For an upcoming conference, I am reading Nicholas Wolterstorff’s excellent and The Mighty and the Almightyeminently readable book, The Mighty and the Almighty: An Essay in Political Theology. In some future posts, I will get into his argument concerning the dual authority of the church and the state, as well as some important counterpoints to his view (he takes Augustine to be one such counterpoint, and this will also allow me to resume my Augustinian posting).

For this first post, though, I thought to explain a little bit about the subject itself. Political theology may be misinterpreted by those who are imbued with the spirit of post-20th-century American constitutionalism to be tantamount to ecclesiastical or clerical rule (or, perhaps, rule by theologians). But it is actually an account of the relationship of divine and human authority in matters of politics and governance. As Wolterstorff puts it: “[A]t the core of traditional political theology was the question of how God’s authority is related to the authority of the state.” (2) Political theology treats the question, for example, of how a person or a people can reconcile these different authorities and demands in their own lives. And it is Wolterstorff’s aim to articulate a distinctly Christian political theology in the book.

Even so, putting the problem of political theology in this fashion may sound unusual to modern ears. Even if God’s authority was once a political problem, have we not gotten past all of that? Mark Lilla, whom Wolterstorff cites early in the book, recently explained in his intellectual history of the subject that the God of political theology is actually a “stillborn God”–a God that ought not enter into the political calculations of modernity. Though I wonder whether Wolterstorff is exactly right that Lilla was offering a requiem for political theology (more like an admonition to be mindful of the dangerous endurance of political theology), Wolterstorff presents two cogent reasons for the salience of political theology today.

First, believers in God have reason to attend to political theology because the relationship of God’s law to the civil law is a perennial problem for them. And, indeed, there is a long Christian tradition stretching for more than 1000 years (from roughly 500 to 1600) that offered a compelling answer to the problem of political theology–what Wolterstorff calls the “two rules doctrine,” which he contests (more on this in future posts).
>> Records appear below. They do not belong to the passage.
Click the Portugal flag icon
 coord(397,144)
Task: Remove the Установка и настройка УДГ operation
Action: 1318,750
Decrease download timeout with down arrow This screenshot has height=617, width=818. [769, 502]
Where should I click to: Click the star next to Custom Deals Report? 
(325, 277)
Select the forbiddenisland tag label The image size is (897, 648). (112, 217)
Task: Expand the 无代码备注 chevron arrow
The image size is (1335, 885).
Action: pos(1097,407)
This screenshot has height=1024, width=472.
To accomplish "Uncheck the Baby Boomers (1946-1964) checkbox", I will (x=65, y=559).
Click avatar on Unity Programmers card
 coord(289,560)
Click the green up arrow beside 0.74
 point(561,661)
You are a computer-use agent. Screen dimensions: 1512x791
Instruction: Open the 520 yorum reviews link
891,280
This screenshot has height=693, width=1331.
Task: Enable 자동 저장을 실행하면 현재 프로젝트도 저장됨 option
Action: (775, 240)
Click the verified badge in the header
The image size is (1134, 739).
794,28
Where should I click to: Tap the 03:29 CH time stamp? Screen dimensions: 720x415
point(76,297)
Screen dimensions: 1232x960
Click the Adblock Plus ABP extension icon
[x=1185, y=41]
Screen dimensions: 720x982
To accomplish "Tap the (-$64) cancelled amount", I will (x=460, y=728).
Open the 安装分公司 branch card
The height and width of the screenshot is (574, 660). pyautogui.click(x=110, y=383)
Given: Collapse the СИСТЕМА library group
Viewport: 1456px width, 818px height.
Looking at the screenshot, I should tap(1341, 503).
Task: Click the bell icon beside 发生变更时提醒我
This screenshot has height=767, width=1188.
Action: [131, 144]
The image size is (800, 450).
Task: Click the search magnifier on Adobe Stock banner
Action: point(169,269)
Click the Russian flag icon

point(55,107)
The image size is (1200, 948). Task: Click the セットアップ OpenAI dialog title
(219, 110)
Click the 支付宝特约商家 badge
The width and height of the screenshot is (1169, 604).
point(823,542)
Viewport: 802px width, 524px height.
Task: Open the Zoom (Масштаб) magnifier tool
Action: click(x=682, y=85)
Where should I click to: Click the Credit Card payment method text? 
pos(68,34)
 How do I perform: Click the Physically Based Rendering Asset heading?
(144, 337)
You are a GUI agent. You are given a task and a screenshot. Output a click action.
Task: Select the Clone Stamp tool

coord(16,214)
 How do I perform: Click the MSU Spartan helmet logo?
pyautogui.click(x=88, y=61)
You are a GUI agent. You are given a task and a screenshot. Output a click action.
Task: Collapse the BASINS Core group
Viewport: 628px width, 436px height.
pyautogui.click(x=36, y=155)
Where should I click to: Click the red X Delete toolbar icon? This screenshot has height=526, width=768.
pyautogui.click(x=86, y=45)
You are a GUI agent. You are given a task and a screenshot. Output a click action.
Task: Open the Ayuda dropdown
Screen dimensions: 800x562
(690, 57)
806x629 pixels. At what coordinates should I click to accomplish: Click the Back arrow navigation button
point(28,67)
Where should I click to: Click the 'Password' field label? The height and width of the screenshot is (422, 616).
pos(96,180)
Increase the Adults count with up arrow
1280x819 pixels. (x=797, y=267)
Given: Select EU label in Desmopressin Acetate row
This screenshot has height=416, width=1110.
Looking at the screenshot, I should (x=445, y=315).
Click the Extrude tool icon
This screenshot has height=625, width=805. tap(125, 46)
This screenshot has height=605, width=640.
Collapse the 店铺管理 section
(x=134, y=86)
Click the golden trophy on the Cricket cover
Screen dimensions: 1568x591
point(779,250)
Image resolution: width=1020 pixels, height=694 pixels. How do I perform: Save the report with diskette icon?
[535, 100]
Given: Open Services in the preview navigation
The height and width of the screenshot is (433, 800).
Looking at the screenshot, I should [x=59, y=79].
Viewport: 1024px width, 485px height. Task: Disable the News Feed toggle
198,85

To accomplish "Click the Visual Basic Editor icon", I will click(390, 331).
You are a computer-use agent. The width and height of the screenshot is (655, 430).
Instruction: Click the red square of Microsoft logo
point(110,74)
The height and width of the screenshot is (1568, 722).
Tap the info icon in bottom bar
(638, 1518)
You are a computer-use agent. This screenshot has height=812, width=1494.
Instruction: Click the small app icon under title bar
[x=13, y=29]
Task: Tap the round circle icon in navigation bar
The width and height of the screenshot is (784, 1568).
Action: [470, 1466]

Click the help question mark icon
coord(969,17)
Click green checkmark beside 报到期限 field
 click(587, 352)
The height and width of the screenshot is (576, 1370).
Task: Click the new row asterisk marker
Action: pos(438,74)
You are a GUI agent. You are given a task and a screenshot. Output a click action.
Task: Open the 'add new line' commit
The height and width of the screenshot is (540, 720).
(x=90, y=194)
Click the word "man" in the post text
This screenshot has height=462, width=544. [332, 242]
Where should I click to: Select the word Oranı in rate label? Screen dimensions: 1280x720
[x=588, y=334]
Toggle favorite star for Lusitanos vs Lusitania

Second, political theology is not dead; rather, says Wolterstorff, it has been “flying under the radar.” (3) Wolterstorff’s primary focus here is on some of the writing of Augustine, Calvin, and John Howard Yoder (a twentieth century Christian ethicist), but I might put the point more broadly. Many accounts of political thought have buried within them a collection of assumptions–often not explicitly laid out–of the relationship between the state’s power and other powers (perhaps greater powers) that lie outside the state. Attending directly to the ways in which a political system conceives of the authority and power of different realms (including its own) helps to excavate and shine a light on its deepest commitments.

One thought on “Wolterstorff’s “The Mighty and the Almighty”: What is Political Theology?

  1. Very interesting, Marc. I guess Wolterstorff is focused on Western Christianity? There is a complementary (some would say, contrasting) Eastern Christian tradition on these questions, going back to the patristic period. But mostly it’s inaccessible to Christians in the West, I think.